Auch innerhalb der JVA Plötzensee wird kräftig Geld verdient, in der Wäscherei zum Beispiel. Man wäscht nicht nur die Wäsche der Insassen, auch Hotels und sogar Pflegeheime zählen zur Kundschaft. Man kann gute Preise anbieten, da Gefangene billige Arbeitskräfte sind. In der höchsten Lohnstufe gibt es etwa 19 Euro für sechs Stunden, aber die meisten pendeln sich bei ungefähr zehn Euro ein.

Insgesamt hatte ich das Gefühl, es wird weggesperrt, was geht, ohne Rücksicht auf Job und alles andere. Klar, Strafen müssen vollstreckt werden, aber bei einigen hatte ich das Gefühl, dass dort die Relation bei Weitem nicht mehr stimmte. Was nutzt es, jemanden wegzusperren, wenn er durch die Haft seinen Job verliert und danach zum Hartz-IV-Empfänger wird?

Ein Mithäftling hatte eine Sportkneipe und zeigte EIN Bundesligaspiel über die Sky-Karte seine Frau, leider war ein Kontrolleur vor Ort. Das Ergebnis waren 14.000 Euro Geldstrafe oder 100 Tage Haft, er wird die 100 Tage absitzen und dann zum Jobcenter gehen. Ich wollte das auch nicht glauben, musste es aber, als er mir sein Urteil zu lesen gab.

Ein anderer war Monteur, hatte es aber vernachlässigt, mit der Staatsanwaltschaft Kontakt aufzunehmen. Er hatte vorher noch nie gesessen, es war seine erste Geldstrafe (Schwarzfahren, natürlich) und seinen Job hat er auch verloren. Auch er wird nach 70 Tagen beim Jobcenter stehen.

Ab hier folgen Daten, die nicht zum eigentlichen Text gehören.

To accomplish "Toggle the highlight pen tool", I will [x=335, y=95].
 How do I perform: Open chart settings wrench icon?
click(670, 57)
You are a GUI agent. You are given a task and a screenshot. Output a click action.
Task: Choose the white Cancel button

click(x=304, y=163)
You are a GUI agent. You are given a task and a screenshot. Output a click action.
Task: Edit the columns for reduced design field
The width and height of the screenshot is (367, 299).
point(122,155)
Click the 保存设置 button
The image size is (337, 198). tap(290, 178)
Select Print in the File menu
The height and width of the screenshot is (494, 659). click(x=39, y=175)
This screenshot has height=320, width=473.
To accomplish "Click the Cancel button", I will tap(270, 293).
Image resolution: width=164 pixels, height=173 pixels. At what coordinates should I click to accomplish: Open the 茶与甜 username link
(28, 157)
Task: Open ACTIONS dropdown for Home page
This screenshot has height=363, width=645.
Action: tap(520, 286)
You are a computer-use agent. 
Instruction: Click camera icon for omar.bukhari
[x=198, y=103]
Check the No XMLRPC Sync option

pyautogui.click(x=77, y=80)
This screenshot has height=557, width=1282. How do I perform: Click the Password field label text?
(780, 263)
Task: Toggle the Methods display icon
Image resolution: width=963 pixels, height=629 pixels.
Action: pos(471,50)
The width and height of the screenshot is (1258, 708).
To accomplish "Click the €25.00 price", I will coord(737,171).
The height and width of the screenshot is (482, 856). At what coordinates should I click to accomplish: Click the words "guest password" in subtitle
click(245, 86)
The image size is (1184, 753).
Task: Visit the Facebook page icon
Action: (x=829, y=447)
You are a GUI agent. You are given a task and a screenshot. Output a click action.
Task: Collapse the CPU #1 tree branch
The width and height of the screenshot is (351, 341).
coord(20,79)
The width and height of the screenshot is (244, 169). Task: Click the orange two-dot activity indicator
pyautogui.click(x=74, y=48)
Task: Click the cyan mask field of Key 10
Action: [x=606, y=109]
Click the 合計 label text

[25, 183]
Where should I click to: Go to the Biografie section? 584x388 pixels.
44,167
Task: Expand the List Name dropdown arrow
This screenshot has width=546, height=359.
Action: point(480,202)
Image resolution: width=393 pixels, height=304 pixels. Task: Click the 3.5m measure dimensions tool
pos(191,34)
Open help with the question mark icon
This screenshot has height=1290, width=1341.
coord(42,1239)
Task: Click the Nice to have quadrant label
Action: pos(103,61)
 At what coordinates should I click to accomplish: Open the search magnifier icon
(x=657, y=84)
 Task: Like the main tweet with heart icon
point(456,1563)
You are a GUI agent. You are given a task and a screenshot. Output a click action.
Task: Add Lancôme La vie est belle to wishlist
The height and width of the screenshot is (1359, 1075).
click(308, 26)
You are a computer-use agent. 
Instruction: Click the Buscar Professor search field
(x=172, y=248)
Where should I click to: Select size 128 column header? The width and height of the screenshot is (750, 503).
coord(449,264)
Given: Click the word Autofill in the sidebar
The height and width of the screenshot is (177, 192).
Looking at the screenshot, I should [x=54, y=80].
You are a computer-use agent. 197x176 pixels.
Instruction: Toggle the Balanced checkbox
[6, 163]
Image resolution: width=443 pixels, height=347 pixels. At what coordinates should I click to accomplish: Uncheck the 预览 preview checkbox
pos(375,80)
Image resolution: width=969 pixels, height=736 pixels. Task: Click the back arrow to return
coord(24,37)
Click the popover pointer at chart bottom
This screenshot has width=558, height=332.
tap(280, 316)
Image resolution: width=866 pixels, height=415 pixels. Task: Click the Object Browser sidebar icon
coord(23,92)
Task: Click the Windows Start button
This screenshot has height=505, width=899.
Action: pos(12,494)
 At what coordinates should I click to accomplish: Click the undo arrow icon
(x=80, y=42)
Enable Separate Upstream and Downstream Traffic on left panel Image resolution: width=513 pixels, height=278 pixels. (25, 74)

Ich jedenfalls war nach relativ kurzer Zeit wieder in Freiheit, hatte Glück, dass mein Ausbildungsbetrieb zu mir stand, und mache dort weiter, wo ich aufgehört hatte. In der Zwischenzeit hat sich auch aufgeklärt, warum es überhaupt zum Haftbefehl gekommen war: Die Staatsanwaltschaft hatte mir schon geantwortet, nur leider hatte sie die Antwortbriefe an meine alte Adresse geschickt. Da meine Post allerdings nicht weitergeleitet, sondern mit der neuen Wohnanschrift zurück gesendet wird, haben sie mich nicht erreicht. Also ging die Staatsanwaltschaft wohl davon aus, ich wolle mich „drücken", und setzte einen Haftbefehl in Kraft.